# NumPad doesn't work



## milgra (Feb 5, 2021)

Hello,

I'm using a Lenovo Legion Y540T with Sway WM. Everything works fine except the special keys and the numpad. I don't care about the special keys since they are ACPI-bound and I could re-map their functionality to key combinations but I really miss the numpad. It could be also ACPI-bound but if I listen for libinput events I get the numlock press/release event from the numpad.
I tried to set xkb_model to numerous different types, added numpad pc to xkb_options but nothing works.
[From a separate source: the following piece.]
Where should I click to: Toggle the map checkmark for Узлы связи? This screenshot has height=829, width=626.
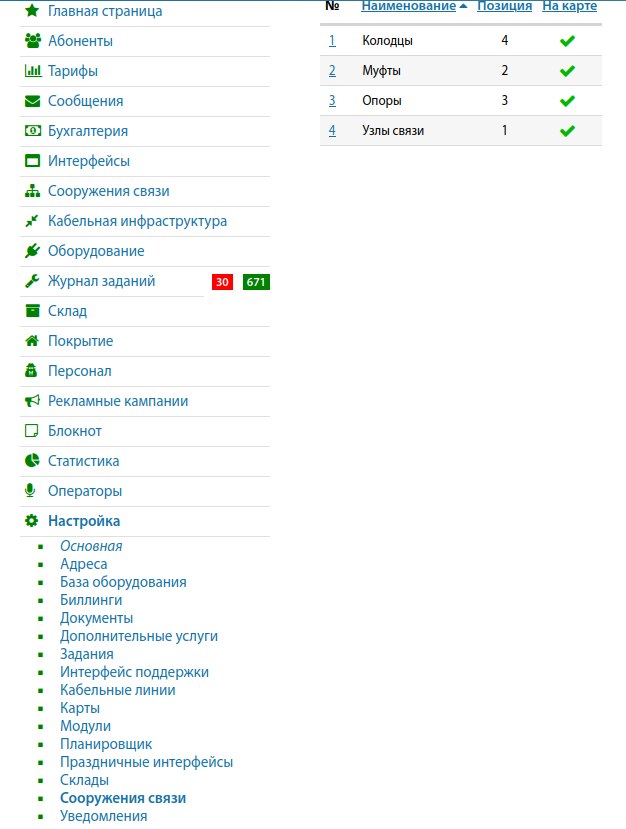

If I could get numpad key events come from libinput that would be awesome.
Can someone help me how to debug this issue?


----------



## SirDice (Feb 5, 2021)

Most BIOS' have an option to turn on numlock by default. If you have numlock on does the numpad produce the digits? When numlock is off those keys are directional keys (don't produce printable characters but escape codes).


----------



## milgra (Feb 5, 2021)

SirDice said:


> Most BIOS' have an option to turn on numlock by default. If you have numlock on does the numpad produce the digits? When numlock is off those keys are directional keys (don't produce printable characters but escape codes).
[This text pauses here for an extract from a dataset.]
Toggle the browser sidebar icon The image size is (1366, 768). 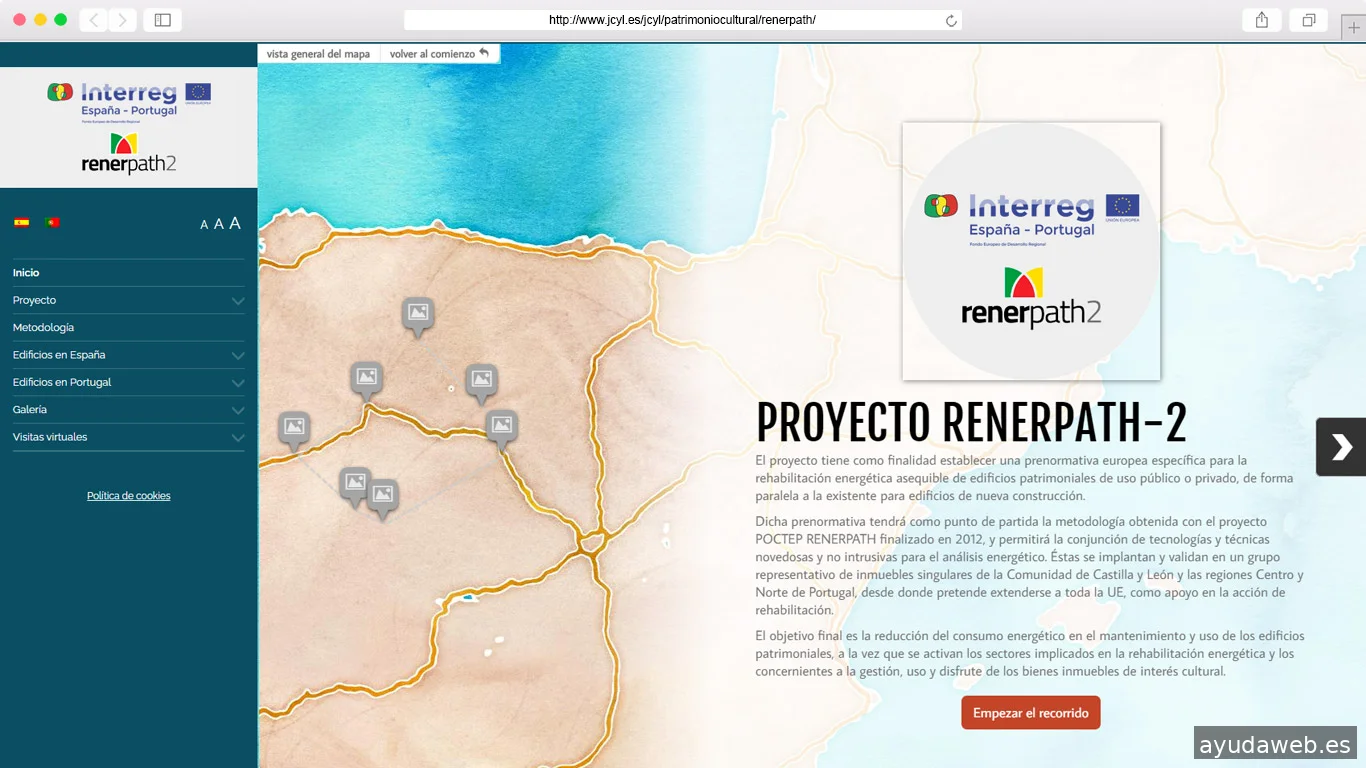click(x=163, y=20)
Unfortunately there is no numlock option present in the BIOS  I tried to force toggling it with xkb_numlock enabled but it's not working. The numpad keys are totally silent, no event is coming from them.


----------



## milgra (Feb 22, 2021)

I went a little bit deeper and dumped events on usb bus 0 and surprisingly events are coming for numlock and for play/pause/stop/prev/next media keys.

`sudo usbdump -i usbus0
20:16:42.738533 usbus0.3 SUBM-INTR-EP=00000081,SPD=FULL,NFR=1,SLEN=0,IVAL=4
20:16:42.738538 usbus0.3 DONE-INTR-EP=00000081,SPD=FULL,NFR=1,SLEN=36,IVAL=4,ERR=0
20:16:42.764518 usbus0.3 SUBM-INTR-EP=00000081,SPD=FULL,NFR=1,SLEN=0,IVAL=4
20:16:42.764523 usbus0.3 DONE-INTR-EP=00000081,SPD=FULL,NFR=1,SLEN=36,IVAL=4,ERR=0`

Can someone point me to a source file where these events are converted to keyboard events?


----------



## oops (Feb 26, 2021)

Maybe try sysutils/iichid which includes the new keyboard driver.


----------



## milgra (Mar 1, 2021)

Thanks, I will make it work or create an issue on the project's github page


----------